Alaor Leite, Adriano Teixeira e Ademar Borges*

10 de junho de 2020 | 11h10

Alaor Leite, Adriano Teixeira e Ademar Borges. FOTOS: ARQUIVO PESSOAL E DIVULGAÇÃO

“Irmã siamesa da democracia”. Esse é o posto que a liberdade de expressão merecidamente deve ostentar, para rememorar a imagem usada pelo Min. Ayres Britto na ADPF 130, por ocasião do julgamento da Lei de Imprensa. Nenhum analista divisaria que a democracia, hoje, estaria ameaçada precisamente pela profusão industrial de informações falsas. Isoladas, mentiras não são criminosas no Brasil. O virulento debate sobre as consequências jurídicas das fake news, contudo, envolve inequivocamente aspectos penais.

O inquérito 4781 em trâmite no STF tem como objeto, genericamente, a investigação de “notícias fraudulentas” e outros crimes “que atingem a honorabilidade e a segurança” do STF e de seus membros, além de proceder à “verificação da existência de esquemas de financiamento e divulgação em massa nas redes sociais, com o intuito de lesar ou expor a perigo de lesão a independência do Poder Judiciário e ao Estado de Direito”. Parece claro que há tipos penais que autorizam as investigações realizadas pelo STF. O inquérito – na parte publicizada –  não os indica expressamente, é verdade. Interessa-nos aqui, entretanto, outro aspecto menos relacionado ao inquérito: talvez haja uma lacuna no ordenamento.

O PL 2630/20, que trata das fake news, não cuida de matéria penal. Também a notável Emenda 13 do Senador Anastasia, em boa medida baseada na lei alemã (Netzwerkdurchsetzungsgesetz, 2017), dispõe apenas sobre aspectos cíveis e regulatórios, e não sobre aspectos penais – por opção.

Surge, assim, o questionamento: de quais crimes estamos falando? Sem esse esclarecimento, não será possível entabular amplo debate parlamentar.

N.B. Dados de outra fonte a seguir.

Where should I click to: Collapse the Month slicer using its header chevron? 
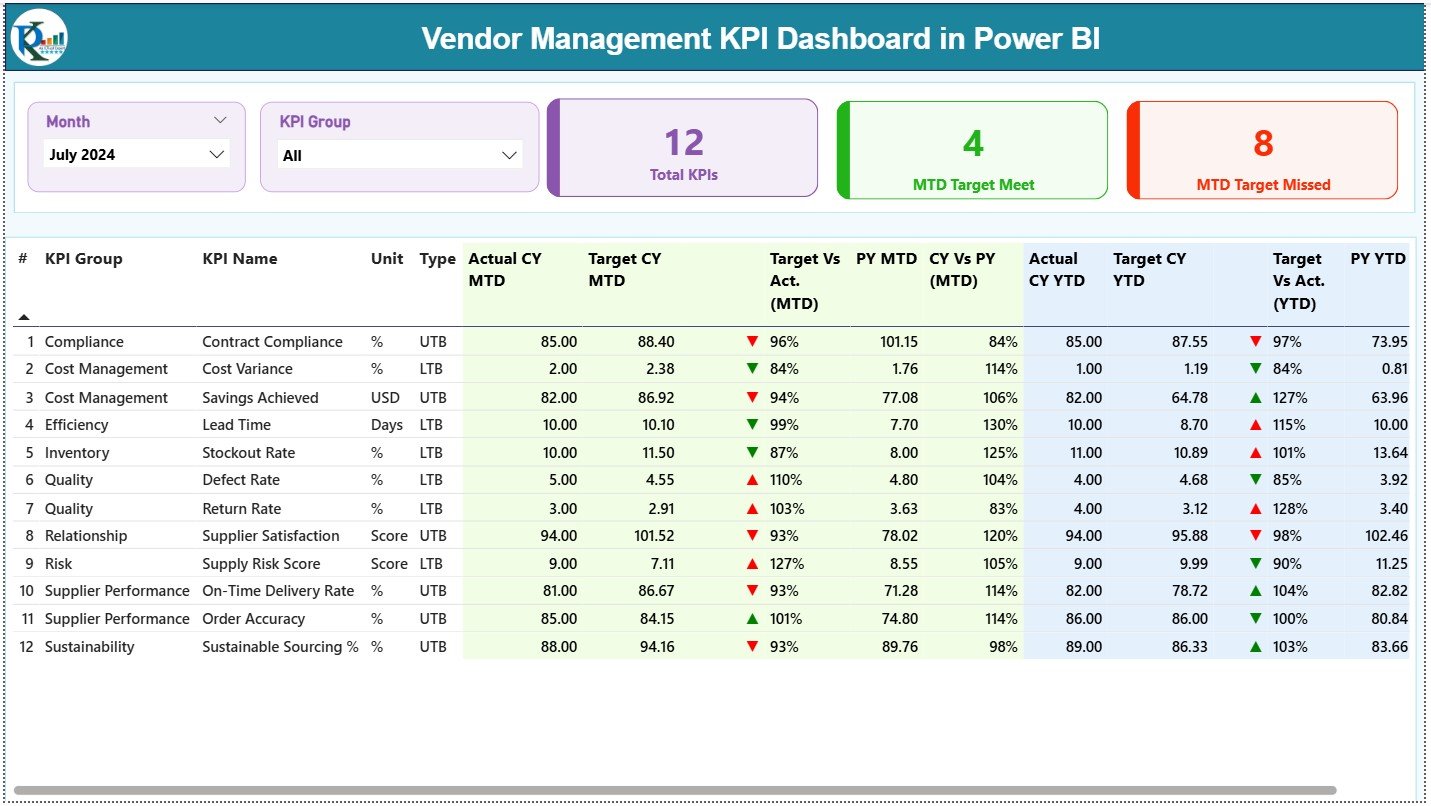coord(222,119)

Há duas dimensões do problema das fake news que não devem ser confundidas: uma relativa à proteção das instituições democráticas, como o Poder Judiciário, e outra ao aspecto eleitoral, com o falseamento da vontade popular. O debate internacional é candente e didático. Em torno da dimensão institucional, encontra-se no Código Penal alemão o delito de “depreciação” – inclusive, por “escrito” – do Tribunal Constitucional (§ 90b). Sobre o aspecto eleitoral, há, na Áustria, tipo penal específico a respeito das fake news eleitorais (§ 264).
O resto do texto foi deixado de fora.